Appreciate that, Stuart. First question, just wanted to be clear, and I'm sorry if I'm not fully grasping elements of the guidance or comments, but on your view around or outlook around first quarter gross margins being the lowest of the year and improving from there on in, just wanted to be clear that or perhaps you could articulate a little bit what type of view on price or pricing trends over the next six to nine months does that incorporate? Certainly it appears that it's incorporating some amount of cost relief, I guess, as you're going into the back half.
Be curious how much from a basis point standpoint the cost relief is, but more importantly, what type of view on price, does that outlook for gross margins throughout fiscal 23 reflect?

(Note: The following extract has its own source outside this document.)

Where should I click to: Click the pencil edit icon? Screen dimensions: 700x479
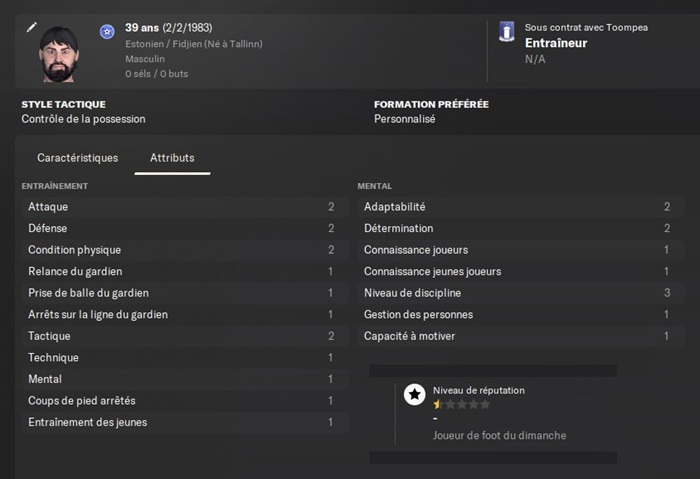pos(31,27)
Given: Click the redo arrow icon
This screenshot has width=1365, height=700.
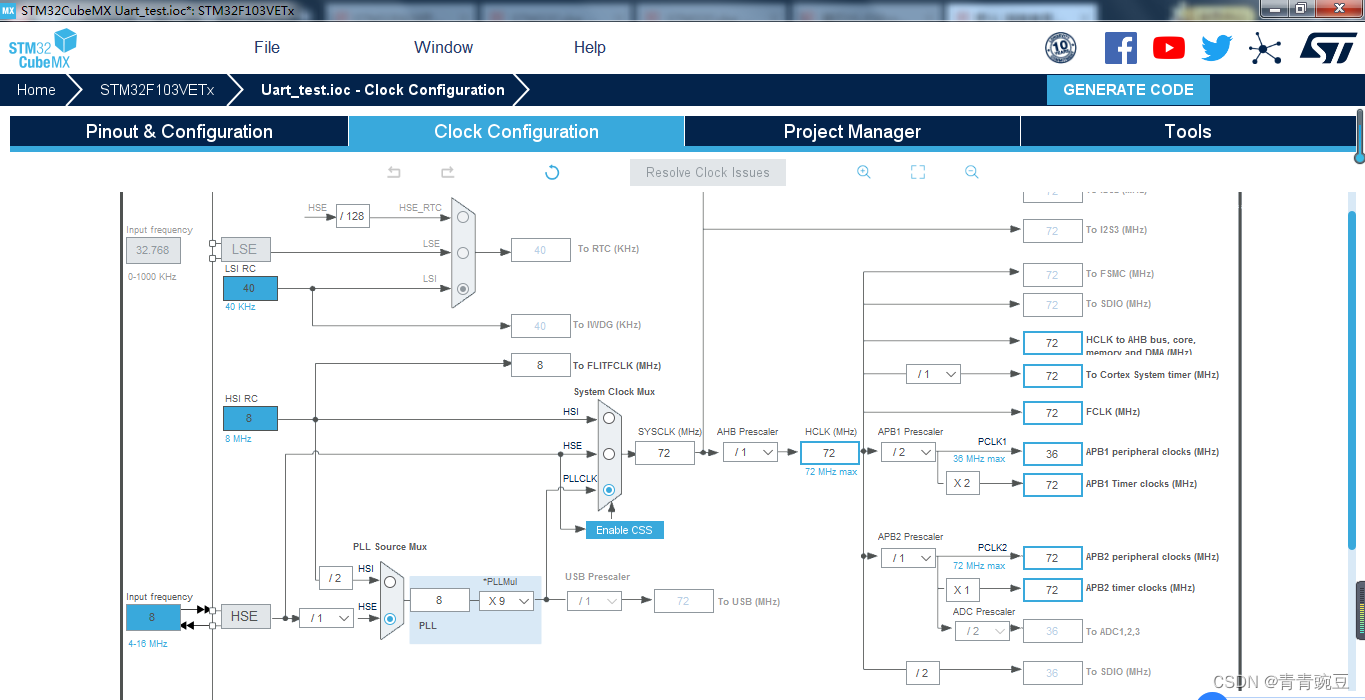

From a price ASP standpoint, we're not assuming any appreciation in the market. That's what our underwriting is at. That's what we see out there. To the extent that there's price appreciation or we're able to increase our ASP.
Reduce incentives.
Reduce incentives, and there's a benefit in, you know, the financing market, that's just incremental upside to what we view will happen in 2023.
Just to emphasize Rick's point, Michael, if you think about mortgage rate buy downs as really being a very effective tool in making sales in this environment, to the extent that rates come in, the cost of that buy down becomes less expensive. You could see probably, you know, potentially the biggest benefit from that if come in. Just to be clear then, you're not baking in obviously any price appreciation, but on the flip side, you're not baking in any further softening in pricing trends from here on in, as well in terms of additional incentives or price discounts needed if the market continues to slip from here?
That's correct. We're assuming no price appreciation, no incremental price reductions. We think that the incentives that we've been offering are good, solid incentives and base prices in order to attract the volume. I think you can see that in the numbers that we've been generating. you know, the margin upside throughout the year, as we noted, Q one is gonna be the low point, is really gonna come from several things. One, Jon went through the cost side, Jon went through the cycle time, Stuart talked about land, and we're gonna continue to value engineer product to the extent that we need to.
You know, and to the, to the extent that prices curtail, a bit more, some of the embedded cost savings are gonna be offsets to that. I think that we've gotten ahead of where prices have been going, and, you know, so we're looking at kind of a level field right now.
Okay. No, I appreciate that. I guess just secondly, any thoughts around community count growth as the year progresses? you know, I know obviously there's been movement on the, you know, lot side and walking away from certain amounts of lots on the option side, but oftentimes that might impact, you know, you know, one or two years out. Any thoughts around where the community count might be by year-end 2023 versus 2022?
We'd rather not talk about community count right now because it's a very moving picture. You might expect, since we've renegotiated and repositioned deals, that community count could or should grow in the back half of 2023. I think right now it's just too soon to give any guidance as to what those numbers would be.
Right. Thanks so much.
Okay. Thank you, Mike, and thank you everyone for joining us. I know that we went on a little longer than normal, but, you know, these are complicated times. It's been a complicated year-end, and we wanted to give a lot of detail. Look forward to reporting back in our first quarter. If you have further questions, give us a call. Thank you, everyone.
That concludes today's conference. Thank you for all for participating. You may disconnect your line and please enjoy the rest of your day.